Every run produces a full bundle:
runs/<run_id>/
request.json # original prompt
intent.json # parsed intent
knowledge_graph.json # prerequisite graph
curriculum.json # teachable sequence
math_packet.json # math materials
storyboard.json # frame-by-frame plan
scene_spec.json # Manim object specs
generated_scene.py # generated code
validation_report.json
render_result.json
review_report.json
manifest.json
Every JSON is a versioned contract, readable by downstream tools. Not a black box — a fully observable pipeline.
Community and Ecosystem
The numbers look healthy: 2.4k stars, 255 forks, 339 commits, 18 watchers. Documentation is thorough — the docs/ directory has architecture docs, RL integration notes, a roadmap, and a showcase gallery with 16 curated GIFs.
Hermes Agent is integrated as the contributor/operator layer. It’s not a runtime dependency — it interacts with the repo the way a developer does: reads files, searches code, runs tests, reviews rendered output. This makes maintaining the reverse-reasoning pipeline practical.
The Prime Intellect RL integration is the most interesting ecosystem piece. Models are learning to fix visual post-render issues — text overlap, tiny formulas, wrong camera angles. This is a trainable animation environment, not just a code generator.
When to Use (and When Not To)
Good fit:
- Math/physics explainer videos — from concept to rendered animation
- Online education content — course animations, knowledge visualization
- Academic paper figures — dynamic demonstrations for publications
- Social media — quick math beauty shorts
Bad fit:
- Commercial animation with precise timing control — the pipeline is automated, limited room for manual tuning
- Narrative storytelling — focused on instructional explanation, not plot
- Real-time rendering — requires offline rendering, no live preview
- Non-math content — the reasoning chain is designed around mathematical teaching
Heads up:
- Rendering needs FFmpeg and LaTeX — additional system deps on WSL and macOS
- High-quality rendering (
-q l) is slow — use--no-renderfor fast iteration - Claude Mythos requires a Claude subscription or API access; Codex CLI needs local auth
Verdict
Math-To-Manim proves that code generation is just the starting line.

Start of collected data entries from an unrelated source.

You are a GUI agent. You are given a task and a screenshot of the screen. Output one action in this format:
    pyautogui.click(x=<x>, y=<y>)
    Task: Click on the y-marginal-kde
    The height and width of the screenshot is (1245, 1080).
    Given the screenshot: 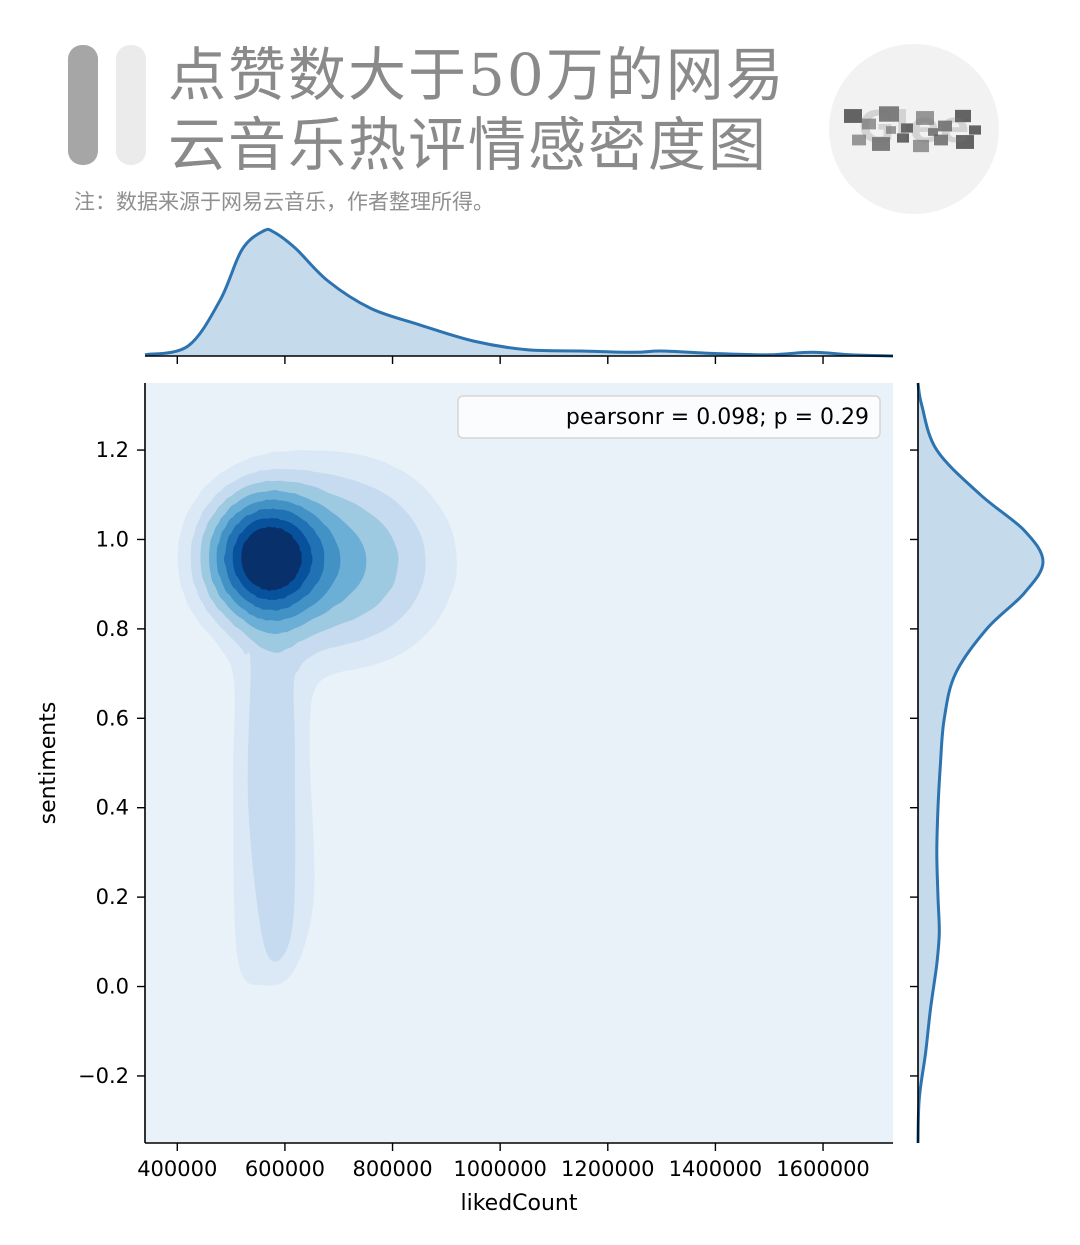 What is the action you would take?
    pyautogui.click(x=980, y=763)
    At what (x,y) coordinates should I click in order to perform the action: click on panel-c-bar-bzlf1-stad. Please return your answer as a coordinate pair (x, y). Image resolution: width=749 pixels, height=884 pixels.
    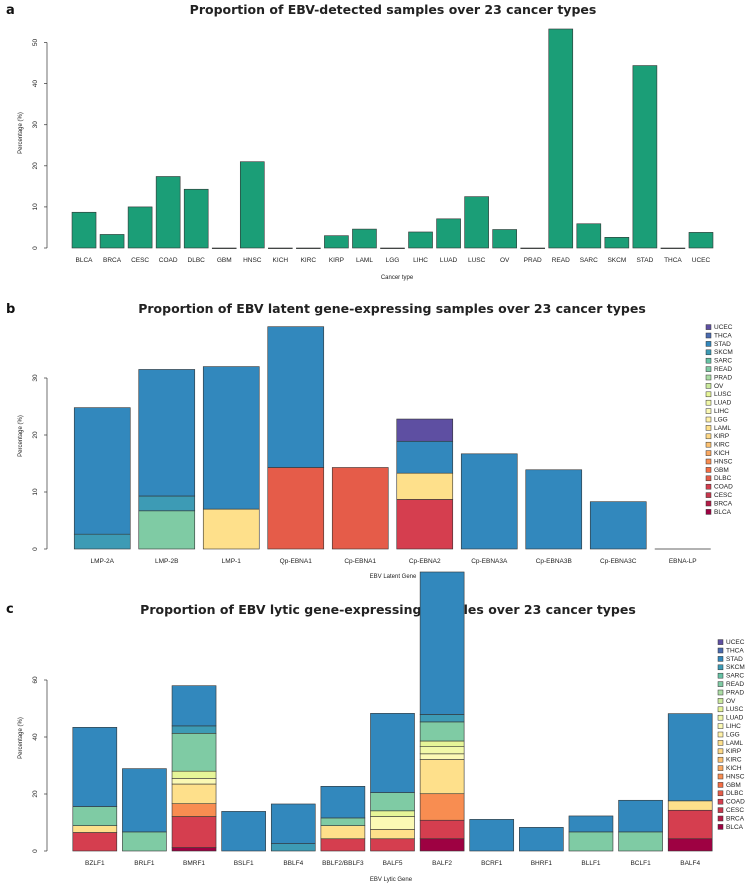
    Looking at the image, I should click on (95, 767).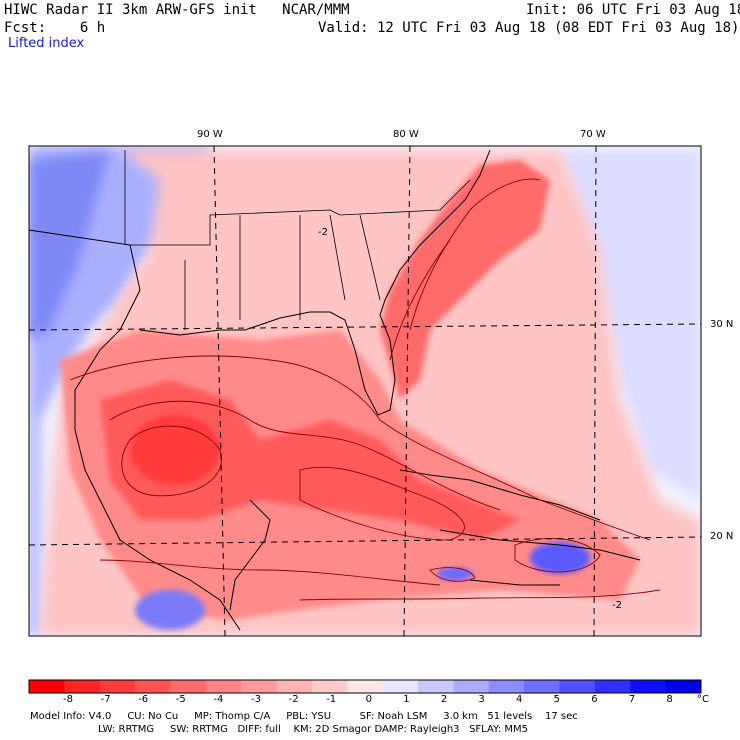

Making AI understand “how to teach” is the real differentiator. Six reasoning stages turn a vague question into a pedagogically paced animated film, with every intermediate artifact observable, verifiable, and repairable.
If you’re working on math visualization or educational content, this project deserves serious attention. It’s not just a code generator — it’s an animation production pipeline that thinks about teaching first.